マオは読んでいた同人誌を閉じると、それを掲げ高らかに宣言していた。

 結局前回の夏コミでもコスプレだけで終わったし、マオが同人誌を買っている素振りも見てないので、おそらく葵先輩のだろう。

「葵先輩、大丈夫なやつですかアレ」

「さすがの俺も、そのくらいの配慮はできるさ。ヤバイ奴は、自宅に持って帰った。どうせ読むのは俺だけだしな。一応、この部屋にあるのは、全年齢対象のやつだけにはしてある。微エロはあるけどな」

 失礼な話。葵先輩にあまり常識を求めていなかった、というか初めは求めていたが、途中で諦めていた俺としては、そんな配慮ができるようになった先輩に驚きを覚える。

「ところでマオ、なんで同人誌を描こうと思ったんだ?」

「葵殿がな。オタクは同人誌描いてナンボだ、というのでな。そして読んでみたら面白いではないか」

「やっぱり葵先輩が焚きつけたんですね」

 葵先輩の方を見ると、聞こえないといったふうに、背中を向け自分も同人誌を読んでいる。
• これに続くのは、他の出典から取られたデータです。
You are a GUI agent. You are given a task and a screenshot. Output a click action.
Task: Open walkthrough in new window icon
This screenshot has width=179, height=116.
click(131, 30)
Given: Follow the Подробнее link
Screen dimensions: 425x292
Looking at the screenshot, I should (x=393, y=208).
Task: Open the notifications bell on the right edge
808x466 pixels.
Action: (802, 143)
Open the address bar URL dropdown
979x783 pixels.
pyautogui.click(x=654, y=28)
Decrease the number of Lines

「それに、アニメではその製作者の独自解釈での魔法やモンスターなんかが描かれるが、同人誌ではそれをさらに別の人間が独自解釈で物語を展開している」

 なんかマオが語りだした。とりあえず聞いてみる。

「これはこうだという固定観念がなく、製作者自身の私はこう思うが形になっている。それらが集まり売ったり買ったりしているということは、それをみんなで認め、広げていこうという思いがあるということだろう」

 すごく最もらしいことを言い出した。まぁおそらく葵先輩の受け売りだろう。

「そこでだ。私もそれにならい描いてみようと思うのだ。もしかしたら、新しい何かが生まれるかもしれん」

 マオの新しい何かって、魔法やモンスターのことだとは思うんだが、魔王が新しい魔法やモンスターを生み出すきっかけを作っていいものか、少し疑問に思う。

「ところでマオ。マンガ描けるのか?」

「描けないぞ」

「じゃあどうすんだよ」

「描けるようになる」

「どうやって」

「それを考えるのは晴人の仕事だろ」

 そして結局、俺も巻き込まれることになった。